Church discipline—the very phrase sends a shiver down the spines of some. Questions arise about fairness, forgiveness, grace, compassion and love. Accusations fly—of pride and divisiveness, self-righteousness and judgmentalism.
And if we’re honest, we fear what it will say about us, as a local church, if we appear to punish someone for sinning, when we know Jesus has forgiven us of so much.
The objections and hesitations are understandable, but they’re also a bit too self-conscious. They betray a little too much concern with what other people think. Awash in the spirit of our non-judgmental age, church discipline feels acutely judgy, and that can’t be good for business.
But shouldn’t we be concerned about our church’s reputation in the local community? Jesus himself wants us to shine like a city on a hill whose light can’t be hidden (Matt 5:14–16). He wants the world to know we’re his disciples by the way we love one another (John 13:34).
So how does a commitment to the practice of church discipline relate to a right-headed care for the public reputation of a local church?
Recently, I read 1 Corinthians 5 in my quiet time, and the apostle Paul confronted me with a different way of asking the same question. The question is not, “What does it say about the church if we exercise discipline?” but rather, “What does it say about the church if we neglect church discipline?” Paul says that our refusal to discipline unrepentant church members—by taking their names off the membership rolls, refusing to admit them to the Lord’s Supper, and helping them see that their sin calls their professed faith into question—says at least eight bad things about us.
Ironically, these eight things are precisely what we’re afraid the world will think if we do exercise church discipline.

————————

◆ Written exercise 1
Answer these questions about the piece on church discipline:
(a) Which Bible passage is cited for Jesus wanting his followers to shine like a city on a hill?
(b) What chapter did the writer read during a quiet time?
(c) According to Paul, at least how many bad things does refusing to discipline unrepentant members say about a church?
◆ Written exercise 2
Continue the piece on church discipline from its last sentence.

————————

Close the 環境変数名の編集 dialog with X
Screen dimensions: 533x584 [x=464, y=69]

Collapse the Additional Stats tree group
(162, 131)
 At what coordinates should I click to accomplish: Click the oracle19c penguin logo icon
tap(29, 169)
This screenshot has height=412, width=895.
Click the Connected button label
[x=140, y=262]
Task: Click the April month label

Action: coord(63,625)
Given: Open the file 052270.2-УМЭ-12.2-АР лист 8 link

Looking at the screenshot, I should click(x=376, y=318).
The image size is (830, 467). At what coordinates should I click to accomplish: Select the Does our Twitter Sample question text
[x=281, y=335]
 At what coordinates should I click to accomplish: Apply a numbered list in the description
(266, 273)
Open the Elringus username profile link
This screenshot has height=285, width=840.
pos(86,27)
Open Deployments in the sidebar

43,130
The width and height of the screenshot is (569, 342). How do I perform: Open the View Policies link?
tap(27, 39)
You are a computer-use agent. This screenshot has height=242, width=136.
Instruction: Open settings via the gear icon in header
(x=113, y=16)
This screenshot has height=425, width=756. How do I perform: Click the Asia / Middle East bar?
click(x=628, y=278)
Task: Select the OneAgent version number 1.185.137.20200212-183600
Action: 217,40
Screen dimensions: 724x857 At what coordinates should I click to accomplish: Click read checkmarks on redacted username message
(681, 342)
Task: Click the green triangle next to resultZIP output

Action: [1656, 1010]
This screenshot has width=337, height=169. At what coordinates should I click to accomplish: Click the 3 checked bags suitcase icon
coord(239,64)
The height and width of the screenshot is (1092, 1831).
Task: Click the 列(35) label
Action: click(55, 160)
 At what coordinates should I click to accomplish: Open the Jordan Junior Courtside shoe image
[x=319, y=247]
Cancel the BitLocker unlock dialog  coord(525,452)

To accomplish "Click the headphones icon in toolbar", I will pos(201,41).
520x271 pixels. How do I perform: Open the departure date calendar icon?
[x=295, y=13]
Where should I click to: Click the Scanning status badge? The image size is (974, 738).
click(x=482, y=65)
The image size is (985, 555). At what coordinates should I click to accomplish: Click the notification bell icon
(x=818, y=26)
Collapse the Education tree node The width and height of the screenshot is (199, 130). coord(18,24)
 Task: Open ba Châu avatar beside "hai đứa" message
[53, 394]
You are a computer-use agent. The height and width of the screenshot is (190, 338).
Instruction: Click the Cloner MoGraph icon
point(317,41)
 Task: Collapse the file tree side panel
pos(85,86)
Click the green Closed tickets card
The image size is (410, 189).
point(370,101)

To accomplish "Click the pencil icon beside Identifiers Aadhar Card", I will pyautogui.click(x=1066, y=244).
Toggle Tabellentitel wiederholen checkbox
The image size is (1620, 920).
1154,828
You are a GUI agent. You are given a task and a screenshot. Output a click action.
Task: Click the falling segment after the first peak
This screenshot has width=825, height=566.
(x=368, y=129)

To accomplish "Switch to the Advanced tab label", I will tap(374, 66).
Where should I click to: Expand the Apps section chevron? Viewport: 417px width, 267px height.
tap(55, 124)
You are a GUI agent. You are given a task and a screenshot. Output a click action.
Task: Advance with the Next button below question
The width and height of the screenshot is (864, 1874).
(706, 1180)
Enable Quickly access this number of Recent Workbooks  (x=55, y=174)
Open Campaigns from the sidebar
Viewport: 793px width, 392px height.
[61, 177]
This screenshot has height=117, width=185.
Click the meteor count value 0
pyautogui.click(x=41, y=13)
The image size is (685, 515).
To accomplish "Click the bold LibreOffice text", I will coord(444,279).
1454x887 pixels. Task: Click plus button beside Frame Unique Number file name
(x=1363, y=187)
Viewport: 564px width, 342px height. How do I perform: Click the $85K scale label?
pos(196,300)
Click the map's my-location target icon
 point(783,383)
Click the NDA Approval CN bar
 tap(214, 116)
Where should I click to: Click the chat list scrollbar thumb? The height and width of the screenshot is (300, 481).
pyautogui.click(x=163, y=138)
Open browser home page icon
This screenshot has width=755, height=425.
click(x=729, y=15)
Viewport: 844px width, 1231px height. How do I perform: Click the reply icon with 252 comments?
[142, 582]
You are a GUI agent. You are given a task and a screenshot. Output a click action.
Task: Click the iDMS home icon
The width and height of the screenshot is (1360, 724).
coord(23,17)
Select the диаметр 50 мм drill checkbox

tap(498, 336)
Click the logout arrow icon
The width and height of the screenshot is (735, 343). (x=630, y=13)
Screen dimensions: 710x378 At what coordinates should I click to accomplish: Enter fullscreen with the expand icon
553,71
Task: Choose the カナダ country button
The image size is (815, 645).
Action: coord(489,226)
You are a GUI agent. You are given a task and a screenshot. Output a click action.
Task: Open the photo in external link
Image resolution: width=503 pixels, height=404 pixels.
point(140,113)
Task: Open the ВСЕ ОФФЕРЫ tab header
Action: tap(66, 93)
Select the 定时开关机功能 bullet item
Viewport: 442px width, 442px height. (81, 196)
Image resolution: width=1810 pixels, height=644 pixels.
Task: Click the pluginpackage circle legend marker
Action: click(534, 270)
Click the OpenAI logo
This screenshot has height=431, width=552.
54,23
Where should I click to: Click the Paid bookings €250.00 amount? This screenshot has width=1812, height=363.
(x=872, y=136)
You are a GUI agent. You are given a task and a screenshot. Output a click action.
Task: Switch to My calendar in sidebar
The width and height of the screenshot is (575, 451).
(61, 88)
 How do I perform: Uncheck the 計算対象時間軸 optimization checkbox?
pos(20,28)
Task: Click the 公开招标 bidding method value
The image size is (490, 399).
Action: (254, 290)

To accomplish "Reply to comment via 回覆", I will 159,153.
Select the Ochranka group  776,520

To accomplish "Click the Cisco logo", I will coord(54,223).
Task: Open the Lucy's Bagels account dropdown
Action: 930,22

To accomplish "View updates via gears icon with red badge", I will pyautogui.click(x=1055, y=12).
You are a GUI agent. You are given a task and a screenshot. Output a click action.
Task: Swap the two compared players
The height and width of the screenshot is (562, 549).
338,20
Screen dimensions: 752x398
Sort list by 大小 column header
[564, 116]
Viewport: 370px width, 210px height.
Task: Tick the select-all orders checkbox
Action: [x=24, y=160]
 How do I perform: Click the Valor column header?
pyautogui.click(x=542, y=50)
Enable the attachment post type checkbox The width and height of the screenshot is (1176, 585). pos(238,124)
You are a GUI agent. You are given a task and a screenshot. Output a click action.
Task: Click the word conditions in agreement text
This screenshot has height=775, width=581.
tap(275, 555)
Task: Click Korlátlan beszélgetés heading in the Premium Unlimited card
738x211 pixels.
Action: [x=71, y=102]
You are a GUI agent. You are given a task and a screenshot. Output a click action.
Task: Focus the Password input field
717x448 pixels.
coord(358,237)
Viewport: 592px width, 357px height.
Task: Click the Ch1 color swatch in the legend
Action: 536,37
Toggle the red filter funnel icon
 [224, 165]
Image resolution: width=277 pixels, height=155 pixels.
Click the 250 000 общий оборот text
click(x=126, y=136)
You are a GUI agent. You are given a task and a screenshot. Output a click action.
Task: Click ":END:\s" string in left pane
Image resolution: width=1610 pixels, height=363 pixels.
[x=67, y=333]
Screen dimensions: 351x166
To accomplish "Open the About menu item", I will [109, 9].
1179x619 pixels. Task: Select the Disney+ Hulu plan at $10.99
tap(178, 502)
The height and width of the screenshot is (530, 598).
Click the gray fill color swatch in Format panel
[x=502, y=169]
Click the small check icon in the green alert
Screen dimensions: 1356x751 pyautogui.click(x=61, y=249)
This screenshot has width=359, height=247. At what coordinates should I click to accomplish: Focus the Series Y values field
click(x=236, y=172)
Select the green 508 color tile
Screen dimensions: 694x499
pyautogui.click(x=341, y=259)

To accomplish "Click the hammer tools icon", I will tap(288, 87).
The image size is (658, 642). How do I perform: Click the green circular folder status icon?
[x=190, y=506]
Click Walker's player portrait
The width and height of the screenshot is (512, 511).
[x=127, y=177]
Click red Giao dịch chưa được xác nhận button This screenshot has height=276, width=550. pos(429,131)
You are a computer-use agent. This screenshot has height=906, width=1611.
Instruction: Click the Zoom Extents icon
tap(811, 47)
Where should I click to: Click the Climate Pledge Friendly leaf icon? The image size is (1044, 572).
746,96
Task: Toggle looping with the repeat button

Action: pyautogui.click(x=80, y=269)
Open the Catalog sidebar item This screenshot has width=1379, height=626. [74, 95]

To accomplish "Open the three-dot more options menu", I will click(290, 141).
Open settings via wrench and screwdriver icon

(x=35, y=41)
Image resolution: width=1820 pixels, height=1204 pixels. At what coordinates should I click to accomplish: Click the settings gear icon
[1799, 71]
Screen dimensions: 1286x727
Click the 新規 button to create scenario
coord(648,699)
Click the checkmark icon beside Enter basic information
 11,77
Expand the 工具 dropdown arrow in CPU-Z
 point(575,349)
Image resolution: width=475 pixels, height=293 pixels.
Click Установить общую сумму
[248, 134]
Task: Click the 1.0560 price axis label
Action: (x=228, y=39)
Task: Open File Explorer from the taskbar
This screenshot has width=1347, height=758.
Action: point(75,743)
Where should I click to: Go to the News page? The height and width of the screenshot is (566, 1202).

————————

◆ Exercise result 1
(a) Matthew 5:14–16
(b) 1 Corinthians 5
(c) Eight

◆ Exercise result 2
1. We think it’s arrogant to discipline, but Paul thinks it’s arrogant not to discipline.
The argument sounds something like this: “Who are we to condemn the behavior of anyone else? Since we’re all sinners, isn’t it arrogant for any of us to single out someone else’s sins as somehow worse than ours—as if theirs are worthy of public rebuke and ours aren’t?”
Paul argues just the opposite in 1 Corinthians 5:1–2: “For a man has his father’s wife. And you are arrogant! Ought you not rather to mourn? Let him who has done this be removed from you.” In other words, it’s not arrogant to remove the man; it’s arrogant not to remove him. Why? Because the Corinthians thought they were being the “bigger Christians” by “giving him grace,” perhaps as if “he who is most lenient with others is most humble himself.”
Not so, says Paul. It’s arrogant to let professing Christians get away with acting worse than non-Christians and re-naming that Christianity. That’s not a humble submission to Scripture. That’s over-writing Scripture.
2. We think it’s divisive to discipline, but Paul thinks it’s divisive not to discipline.
It’d be easy to think that removing an unrepentant sinner is divisive. But Paul actually commands the Corinthians that “he who has done this be removed from among you.”
Meditate on that phrase for a moment: “removed from among you.” The preposition “among” implies that as long as this unrepentant sinner remains among you—talking as one of you, counted as one of you by others—then he’s the one sowing division. How? By introducing a pattern of rebellion where there should be a pattern of repentance. When a member makes peace with his own sin, it disturbs the peace of the church.
3. We think it’s foolish to discipline, but Paul thinks it’s foolish not to discipline.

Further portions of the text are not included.